Figure 1.

Pathways of antigen processing and presentation. Endogenous proteins are degraded in the cytoplasm by the proteasome. Cleaved peptides are ushered into the endoplasmic reticulum by TAP (transporter associated with antigen processing), where they are loaded onto preformed MHC I/β2m complexes. Stable MHC I:peptide binding allows the complexes to traffic via the Golgi to the cell surface for antigen presentation to CD8⁺ T-cells. MHC II molecules are formed in the endoplasmic reticulum (ER) and traffic through the Golgi. The invariant chain is used to prevent binding of “self” peptides and to stabilize the MHC II complex.

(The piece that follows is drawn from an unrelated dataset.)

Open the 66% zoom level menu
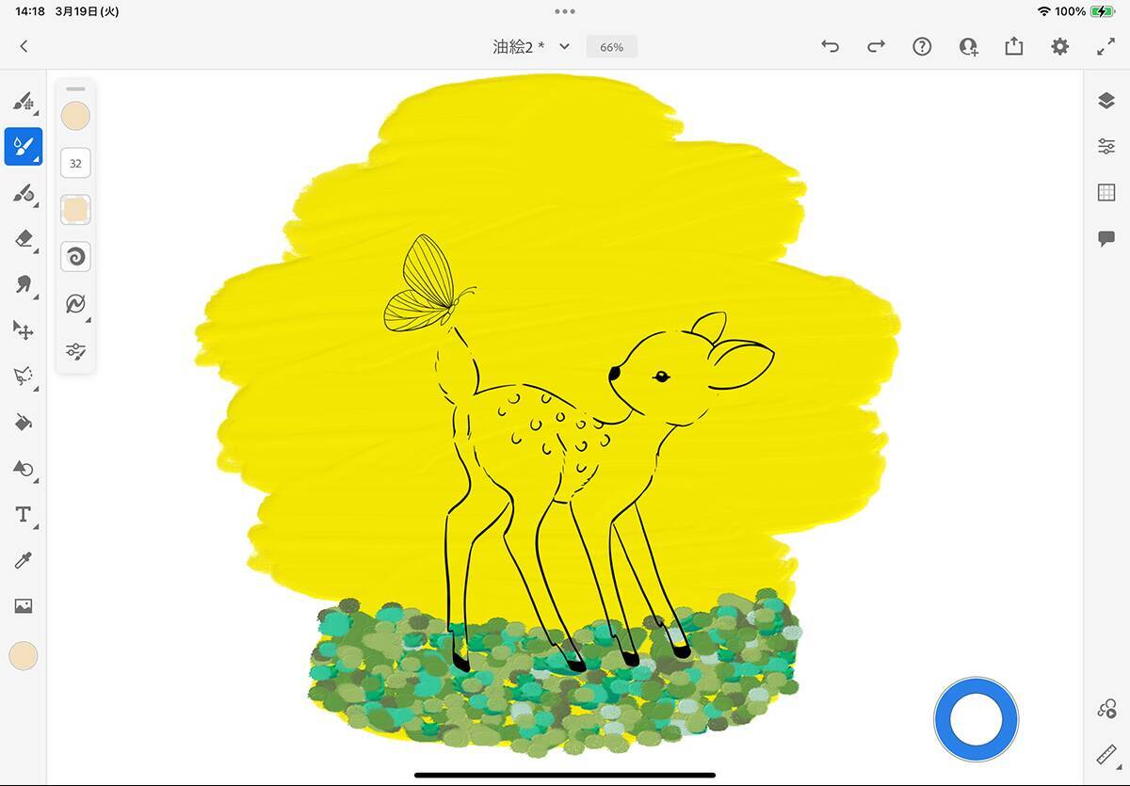1130x786 pixels. 611,47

Upon entry into the MHC II compartments (MIIC), the invariant chain is degraded, leaving a small, class II-associated peptide (CLIP). Within the MIIC, the CLIP is replaced with peptides resulting from degradation of endocytosed pathogens. For ectopic expression, genes can be introduced by virus infection or RNA/DNA transfection. Unless otherwise modified, proteins expressed by either strategy are typically processed by the proteasome and presented on MHC I molecules. However, proteins can be also targeted to the MHC II pathway by tagging with sorting signals, including lysosome-associated membrane protein-1 (LAMP-1). TAA, tumor-associated antigen.